◆ **What to work on**
Could you copy out the items from the line containing "1512x811 pixels." through the line containing "green Lighthouse: 100", both of those lines included, without the pictures?

◆ **Data excerpts**
================
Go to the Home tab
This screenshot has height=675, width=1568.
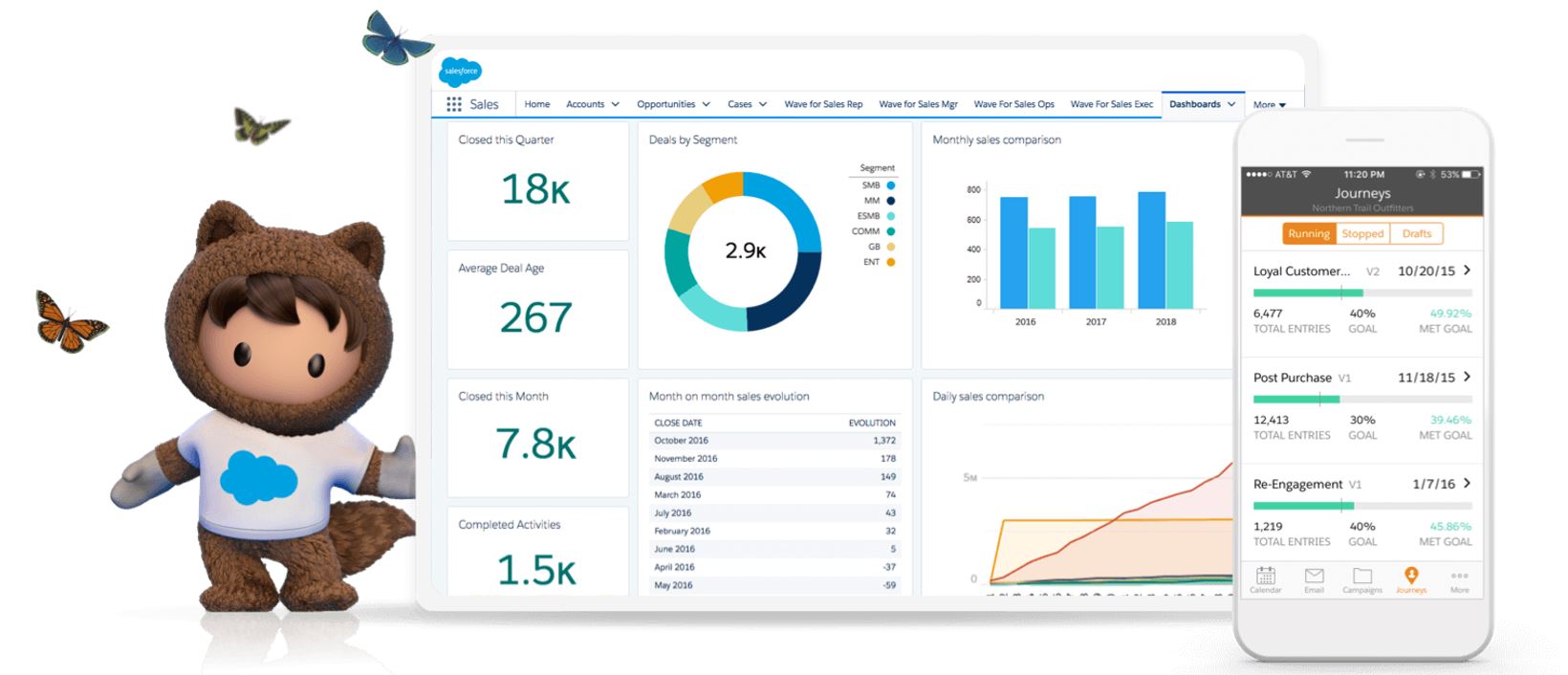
================
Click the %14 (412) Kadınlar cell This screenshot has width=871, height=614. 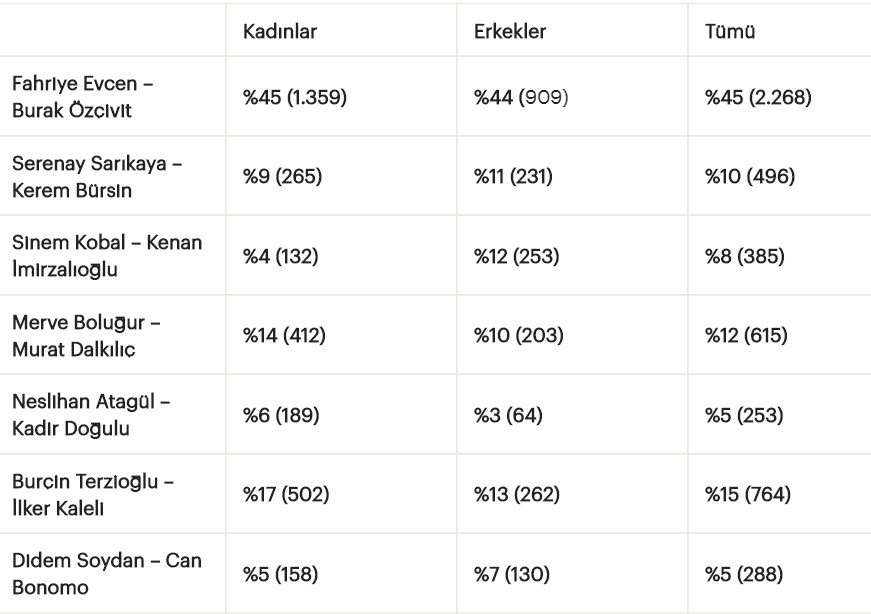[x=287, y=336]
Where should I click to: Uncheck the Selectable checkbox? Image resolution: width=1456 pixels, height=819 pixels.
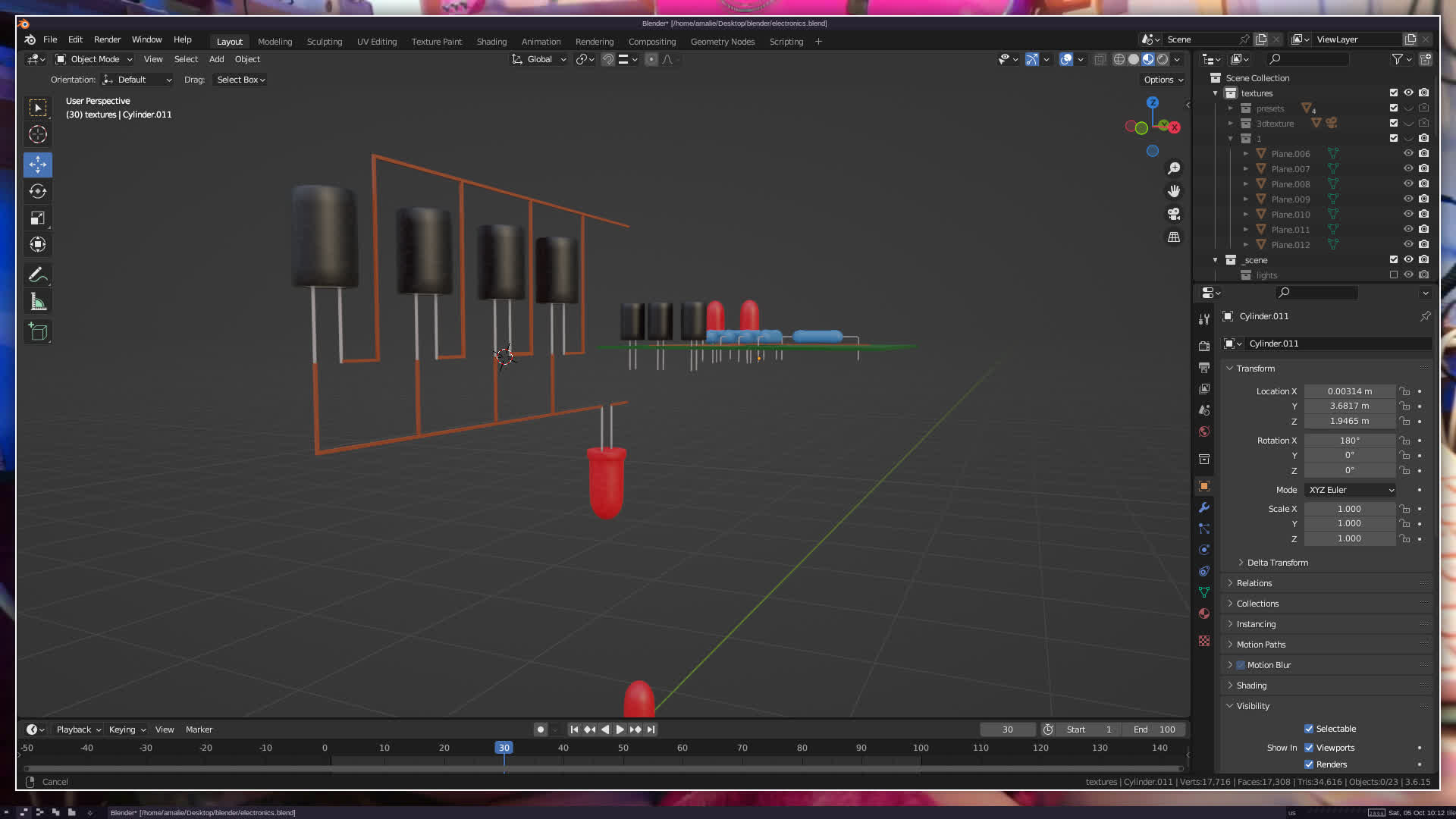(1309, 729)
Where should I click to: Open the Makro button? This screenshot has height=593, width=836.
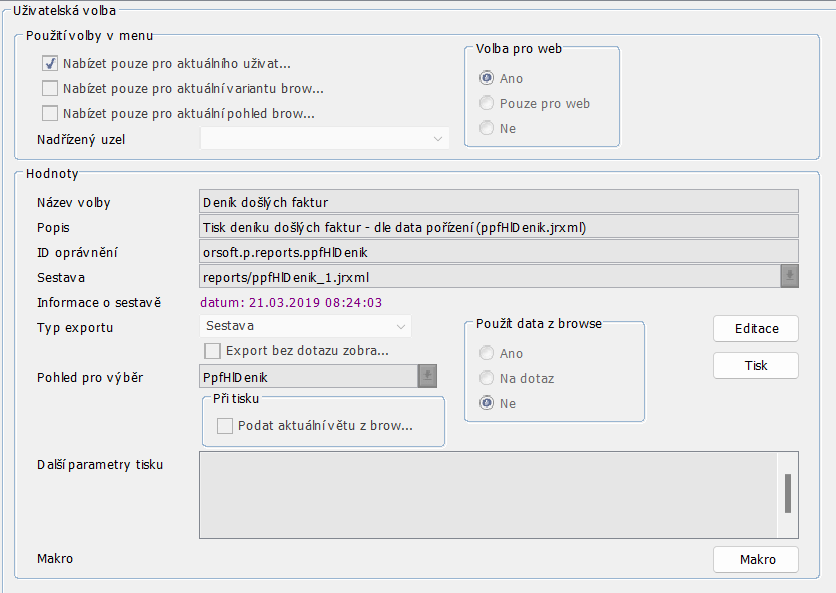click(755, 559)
================
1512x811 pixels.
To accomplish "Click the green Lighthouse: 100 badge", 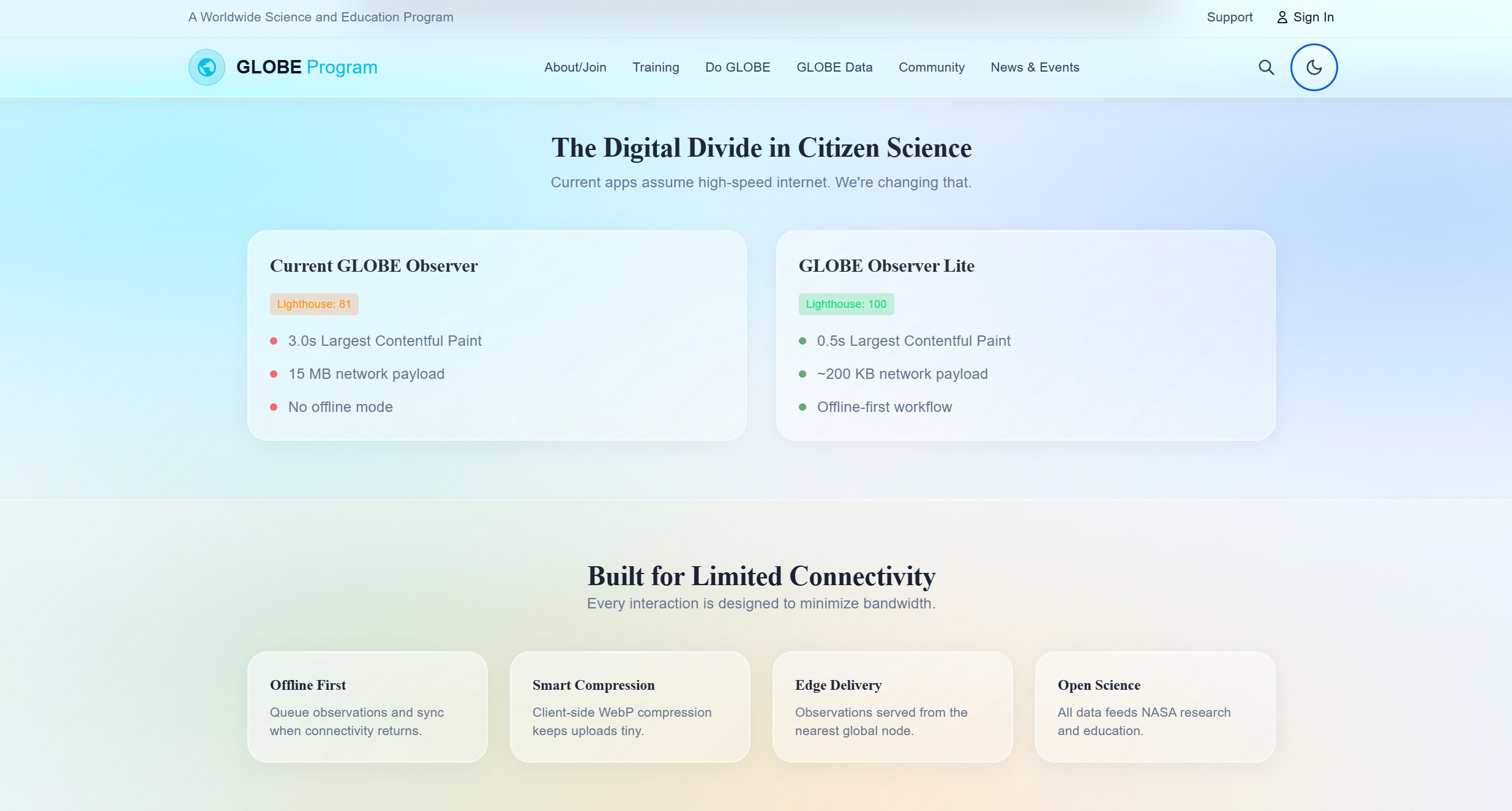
================
◆ **Solved exercise**
1512x811 pixels.
To accomplish "Click the green Lighthouse: 100 badge", 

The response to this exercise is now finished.